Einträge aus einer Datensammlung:
═══

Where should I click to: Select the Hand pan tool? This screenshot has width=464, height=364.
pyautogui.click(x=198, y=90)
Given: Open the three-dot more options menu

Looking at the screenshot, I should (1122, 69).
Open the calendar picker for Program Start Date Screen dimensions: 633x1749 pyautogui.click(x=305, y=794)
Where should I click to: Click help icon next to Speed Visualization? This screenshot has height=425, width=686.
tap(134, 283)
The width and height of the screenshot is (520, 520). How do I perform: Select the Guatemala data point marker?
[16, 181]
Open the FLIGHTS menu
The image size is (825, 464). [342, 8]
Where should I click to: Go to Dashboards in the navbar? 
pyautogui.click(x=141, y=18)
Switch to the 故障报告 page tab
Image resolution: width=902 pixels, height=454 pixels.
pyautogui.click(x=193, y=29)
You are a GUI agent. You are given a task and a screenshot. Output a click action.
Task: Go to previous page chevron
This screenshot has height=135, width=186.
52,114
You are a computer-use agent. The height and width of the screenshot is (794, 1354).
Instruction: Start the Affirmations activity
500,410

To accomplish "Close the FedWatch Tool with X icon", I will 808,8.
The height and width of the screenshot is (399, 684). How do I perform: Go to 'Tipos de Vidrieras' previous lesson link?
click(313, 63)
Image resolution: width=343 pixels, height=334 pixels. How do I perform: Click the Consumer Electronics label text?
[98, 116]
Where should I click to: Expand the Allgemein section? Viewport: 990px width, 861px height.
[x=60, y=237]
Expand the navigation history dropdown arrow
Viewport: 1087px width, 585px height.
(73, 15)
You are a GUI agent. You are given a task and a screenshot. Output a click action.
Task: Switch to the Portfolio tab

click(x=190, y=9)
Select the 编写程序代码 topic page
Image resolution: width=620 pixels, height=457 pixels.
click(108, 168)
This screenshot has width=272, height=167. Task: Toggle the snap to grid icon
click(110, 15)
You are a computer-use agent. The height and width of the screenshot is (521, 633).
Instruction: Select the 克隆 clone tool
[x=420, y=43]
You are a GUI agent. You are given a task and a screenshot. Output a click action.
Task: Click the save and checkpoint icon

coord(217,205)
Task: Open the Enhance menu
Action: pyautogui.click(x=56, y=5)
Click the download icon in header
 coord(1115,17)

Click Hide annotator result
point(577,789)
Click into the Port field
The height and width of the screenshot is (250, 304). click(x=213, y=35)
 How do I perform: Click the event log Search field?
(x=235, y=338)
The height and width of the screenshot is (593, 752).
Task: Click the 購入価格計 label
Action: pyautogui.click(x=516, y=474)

═══

:: ZIEL ::
Wandle sämtliche Zeilen aller obigen Einträge in eine nummerierte Liste um. Leerzeilen entfallen dabei.

:: ANTWORT ::
1. Where should I click to: Select the Hand pan tool? This screenshot has width=464, height=364.
2. pyautogui.click(x=198, y=90)
3. Given: Open the three-dot more options menu
4. Looking at the screenshot, I should (1122, 69).
5. Open the calendar picker for Program Start Date Screen dimensions: 633x1749 pyautogui.click(x=305, y=794)
6. Where should I click to: Click help icon next to Speed Visualization? This screenshot has height=425, width=686.
7. tap(134, 283)
8. The width and height of the screenshot is (520, 520). How do I perform: Select the Guatemala data point marker?
9. [16, 181]
10. Open the FLIGHTS menu
11. The image size is (825, 464). [342, 8]
12. Where should I click to: Go to Dashboards in the navbar? 
13. pyautogui.click(x=141, y=18)
14. Switch to the 故障报告 page tab
15. Image resolution: width=902 pixels, height=454 pixels.
16. pyautogui.click(x=193, y=29)
17. You are a GUI agent. You are given a task and a screenshot. Output a click action.
18. Task: Go to previous page chevron
19. This screenshot has height=135, width=186.
20. 52,114
21. You are a computer-use agent. The height and width of the screenshot is (794, 1354).
22. Instruction: Start the Affirmations activity
23. 500,410
24. To accomplish "Close the FedWatch Tool with X icon", I will 808,8.
25. The height and width of the screenshot is (399, 684). How do I perform: Go to 'Tipos de Vidrieras' previous lesson link?
26. click(313, 63)
27. Image resolution: width=343 pixels, height=334 pixels. How do I perform: Click the Consumer Electronics label text?
28. [98, 116]
29. Where should I click to: Expand the Allgemein section? Viewport: 990px width, 861px height.
30. [x=60, y=237]
31. Expand the navigation history dropdown arrow
32. Viewport: 1087px width, 585px height.
33. (73, 15)
34. You are a GUI agent. You are given a task and a screenshot. Output a click action.
35. Task: Switch to the Portfolio tab
36. click(x=190, y=9)
37. Select the 编写程序代码 topic page
38. Image resolution: width=620 pixels, height=457 pixels.
39. click(108, 168)
40. This screenshot has width=272, height=167. Task: Toggle the snap to grid icon
41. click(110, 15)
42. You are a computer-use agent. The height and width of the screenshot is (521, 633).
43. Instruction: Select the 克隆 clone tool
44. [x=420, y=43]
45. You are a GUI agent. You are given a task and a screenshot. Output a click action.
46. Task: Click the save and checkpoint icon
47. coord(217,205)
48. Task: Open the Enhance menu
49. Action: pyautogui.click(x=56, y=5)
50. Click the download icon in header
51.  coord(1115,17)
52. Click Hide annotator result
53. point(577,789)
54. Click into the Port field
55. The height and width of the screenshot is (250, 304). click(x=213, y=35)
56.  How do I perform: Click the event log Search field?
57. (x=235, y=338)
58. The height and width of the screenshot is (593, 752).
59. Task: Click the 購入価格計 label
60. Action: pyautogui.click(x=516, y=474)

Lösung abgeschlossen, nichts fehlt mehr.